* _書評_:
▼▼▼

Books: 2010年9月アーカイブ

September 24, 2010

「シューマンの指」(奥泉 光)

シューマンの指●同じ生誕200周年なのにショパンがあちこちで華やかに祝ってもらえるのに対して、どうしてシューマンはこうもジミな扱いになるんでしょかねー、と思っていたのだが、この本を読んで溜飲が下がった。これぞ記念の年にふさわしい快作。「シューマンの指」(奥泉光著/講談社)。もし「音楽小説」っていう言葉があるなら、この小説こそその呼び名にふさわしい。
●十代にして将来を嘱望される才能あふれる美少年ピアニストと、彼に憧れと畏れを抱く音大受験生の主人公の関係を描く。二人の関係はシューマンへの音楽的共感で結ばれ、かつてシューマンがそうしたように「ダヴィッド同盟」を結成したり、「音楽新聞」を発行する真似事をしてみたりする。二人の若者はシューマンを弾き、シューマンについて語る。これが小説という形態でしか成立しえないような美しく見事なシューマン論になっているところが並の小説とは違う。完全に脱帽。しかもシューマンが題材とされるのに必然性がある話なんすよね。唖然。

▲▲▲

* _データ抜粋_:
▼▼▼

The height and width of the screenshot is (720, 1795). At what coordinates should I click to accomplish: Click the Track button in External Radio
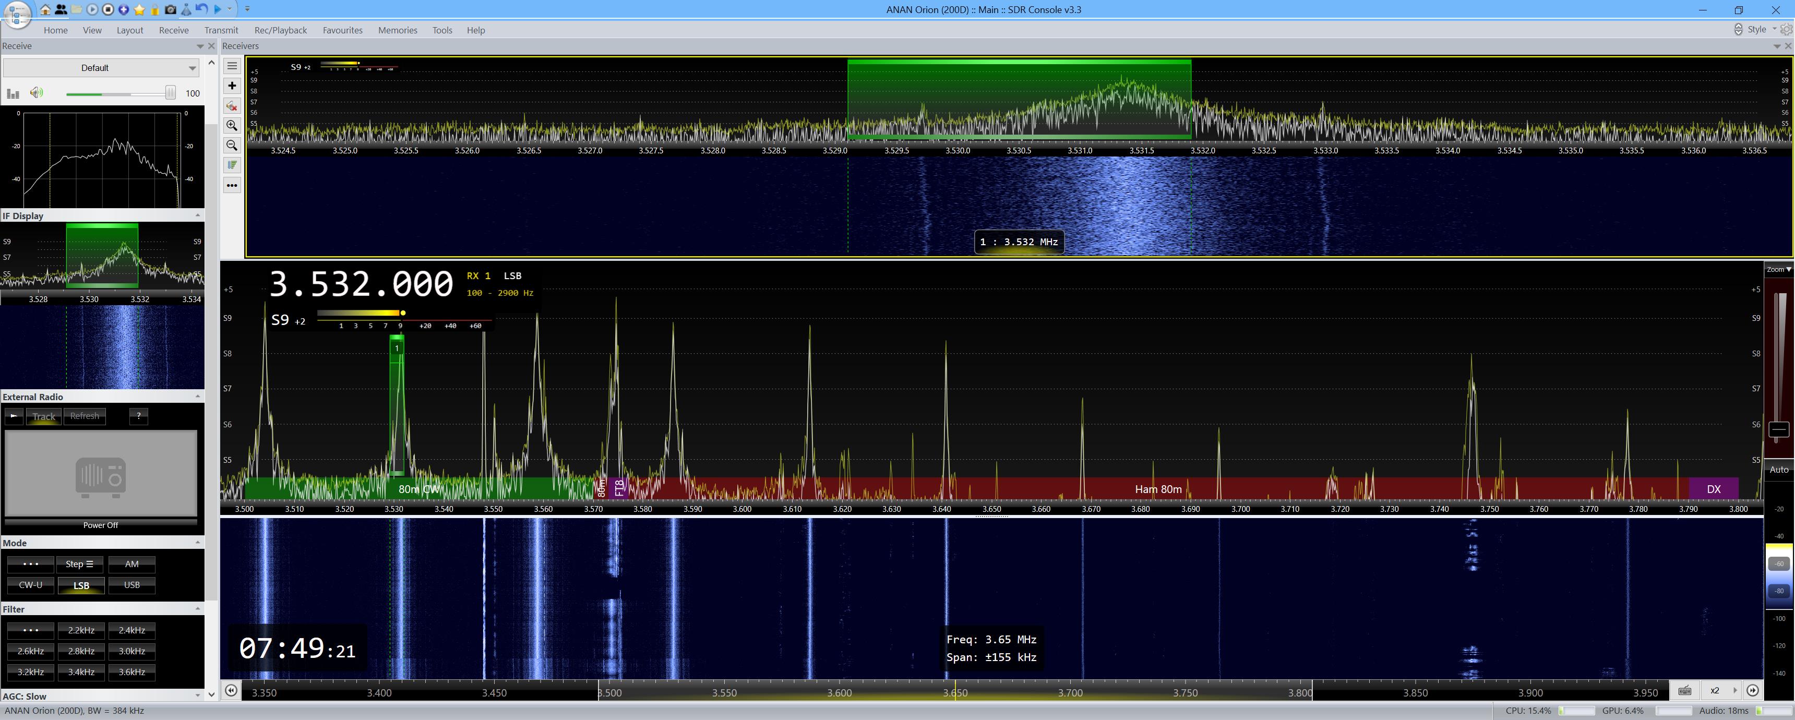43,416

▲▲▲

* _課題_:
a: 『シューマンの指』の書評のうち、「Books: 2010年9月アーカイブ」を含む語句で始まり「こそその呼び名にふさわしい。」で終わる部分を、「快作」を「傑作」に置き換えて書き直しなさい。
b: 次の (i)〜(iii) が『シューマンの指』の書評の内容と合っているかどうかを、「はい」か「いいえ」で答えなさい。それぞれ判断の根拠となる書評中の語句をそのまま引用すること。
(i) 筆者は、同じ生誕200周年でありながらシューマンの扱いはショパンに比べて地味だと思っていた。
(ii) この小説の主人公は、十代にして将来を嘱望される美少年ピアニストである。
(iii) この小説は新潮社から出版されている。
c: 『シューマンの指』の書評の最後の文に続けて、その先を書きなさい。

* _解答例_:
a:
Books: 2010年9月アーカイブ

September 24, 2010

「シューマンの指」(奥泉 光)

シューマンの指●同じ生誕200周年なのにショパンがあちこちで華やかに祝ってもらえるのに対して、どうしてシューマンはこうもジミな扱いになるんでしょかねー、と思っていたのだが、この本を読んで溜飲が下がった。これぞ記念の年にふさわしい傑作。「シューマンの指」(奥泉光著/講談社)。もし「音楽小説」っていう言葉があるなら、この小説こそその呼び名にふさわしい。

b:
(i) はい。「どうしてシューマンはこうもジミな扱いになるんでしょかねー、と思っていた」
(ii) いいえ。「彼に憧れと畏れを抱く音大受験生の主人公」
(iii) いいえ。「奥泉光著/講談社」

c:
●読むとますますシューマンが好きになる。シューマン猛烈ラブ! ていうか、シューマン知らない人が読んでも平気なのかと心配になるほどの音楽密度の高さ。たまらずに読書中に「幻想曲」とかピアノ・ソナタ第2番とか、次々にシューマンのCDを取り出してしまった。この一冊をもって、シューマン・イヤーがショパン・イヤーを凌駕したのだ。ショパン聴いてる場合じゃないぜっ!

September 22, 2010

「ワイオミング生まれの宇宙飛行士」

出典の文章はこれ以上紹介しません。